→ **TO DO**
1. In the email about the LKMM litmus test, what kinds of accesses does LKMM currently handle?
2. List every person named in the email about the LKMM litmus test.
3. Copy the part of the email about the LKMM litmus test that opens with the words "Re: LKMM litmus" and closes with "containing compiler barriers.", renaming "herd" to "herd7".

→ **SOURCE EXTRACT**
##########
Re: LKMM litmus test for Roman Penyaev's rcu-rr
From: Alan Stern
Date: Thu Jun 07 2018 - 10:57:54 EST
On Thu, 7 Jun 2018, Paul E. McKenney wrote:
> On Wed, Jun 06, 2018 at 12:23:33PM -0700, Linus Torvalds wrote:
> > On Wed, Jun 6, 2018 at 12:05 PM Paul E. McKenney
> > <paulmck@xxxxxxxxxxxxxxxxxx> wrote:
> > >
> > > 3. Introduce a new marking/attribute in the .def file that indicates
> > > whether an access is volatile or implies a compiler barrier.
> > > This might allow herd to be more selective about control dependencies,
> > > for example, extending them past the end of "if" statements
> > > containing compiler barriers.
> > >
> > > One tricky aspect of this approach is working out what the
> > > compiler can do to the "if" statement. We definitely do not
> > > want to put the complexity of all possible compilers into herd!
> >
> > This _smells_ like the right thing to do.
> >
> > Aren't the litmus-tests effectively always going to be using READ_ONCE
> > etc volatile accesses anyway?
>
> Yes, right now LKMM handles only volatile (READ_ONCE and WRITE_ONCE)
> or stronger.
##########
→ **SUPPLIED DATA**
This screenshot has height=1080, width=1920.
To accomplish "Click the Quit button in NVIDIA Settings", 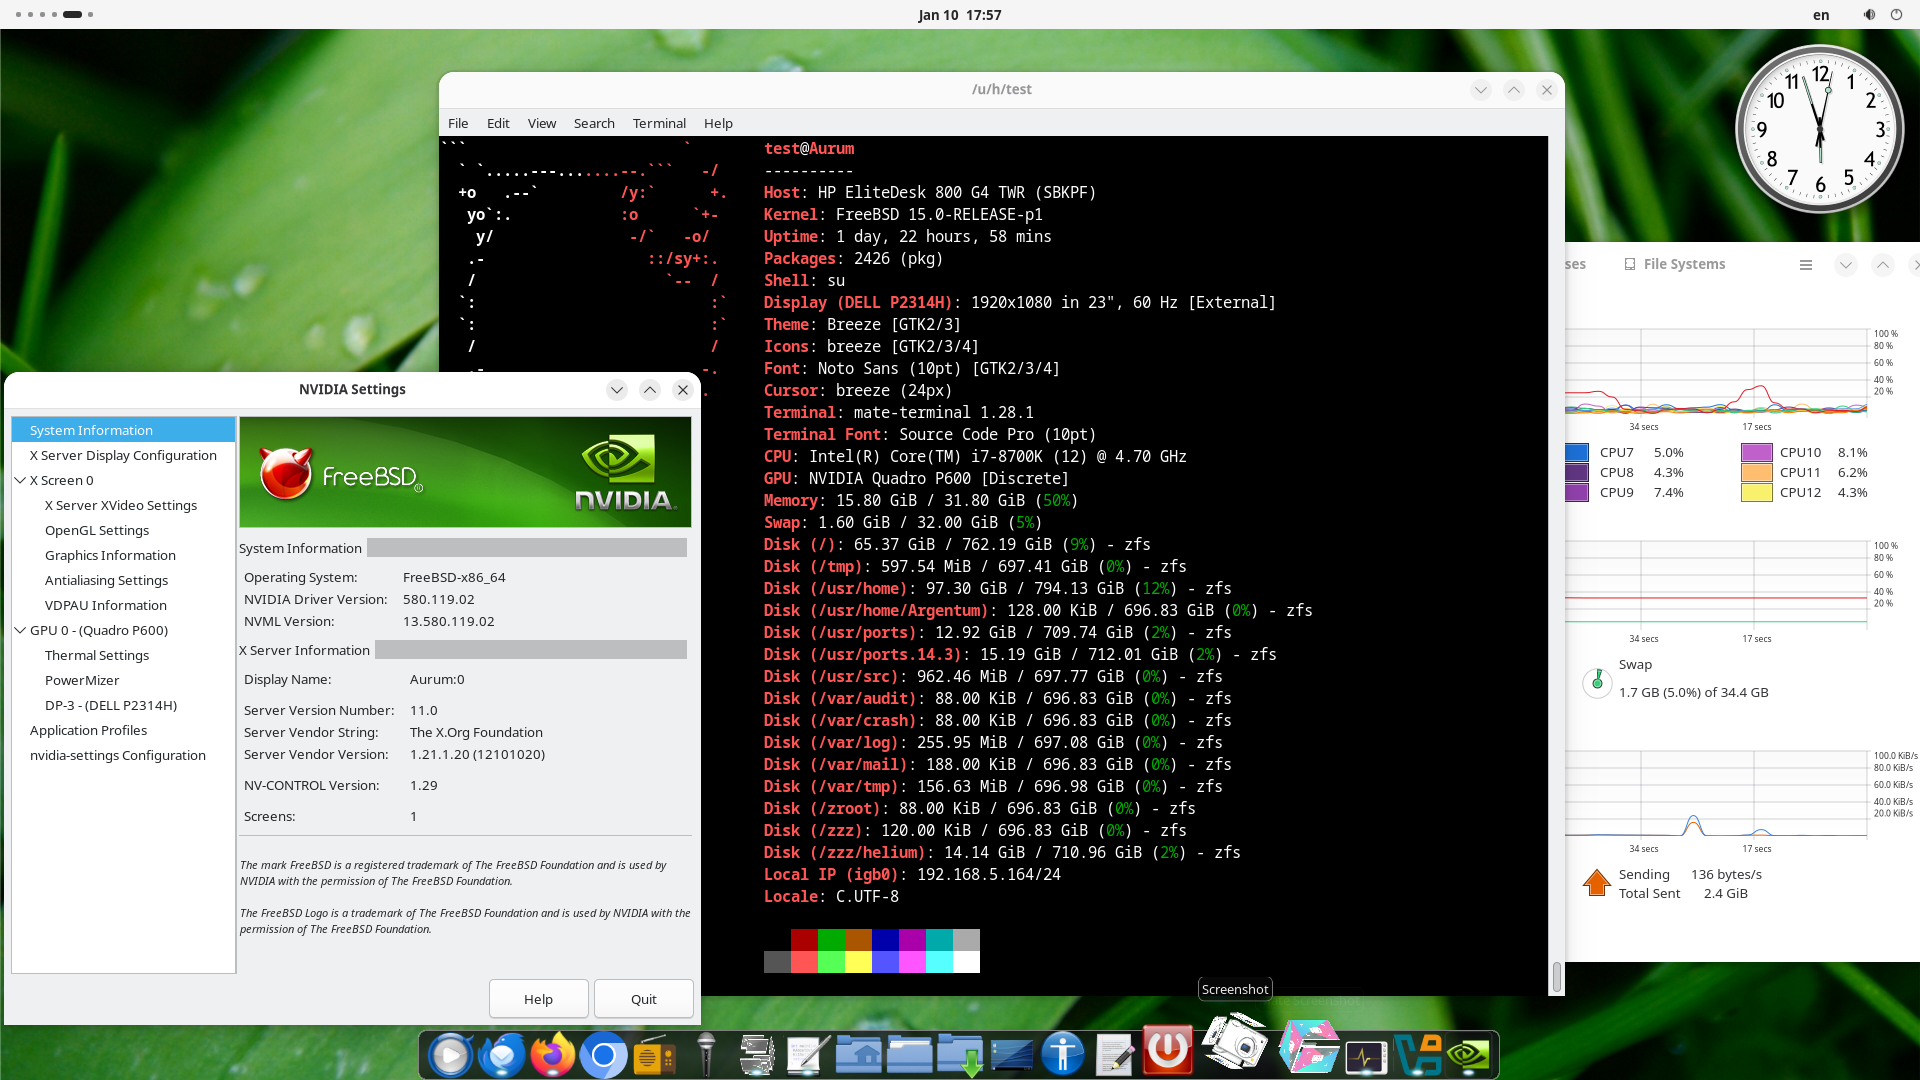I will [x=643, y=998].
##########
→ **WRITTEN RESPONSES**
1. Only volatile accesses (READ_ONCE and WRITE_ONCE) or stronger.

2. Roman Penyaev, Alan Stern, Paul E. McKenney, Linus Torvalds

3.
Re: LKMM litmus test for Roman Penyaev's rcu-rr
From: Alan Stern
Date: Thu Jun 07 2018 - 10:57:54 EST
On Thu, 7 Jun 2018, Paul E. McKenney wrote:
> On Wed, Jun 06, 2018 at 12:23:33PM -0700, Linus Torvalds wrote:
> > On Wed, Jun 6, 2018 at 12:05 PM Paul E. McKenney
> > <paulmck@xxxxxxxxxxxxxxxxxx> wrote:
> > >
> > > 3. Introduce a new marking/attribute in the .def file that indicates
> > > whether an access is volatile or implies a compiler barrier.
> > > This might allow herd7 to be more selective about control dependencies,
> > > for example, extending them past the end of "if" statements
> > > containing compiler barriers.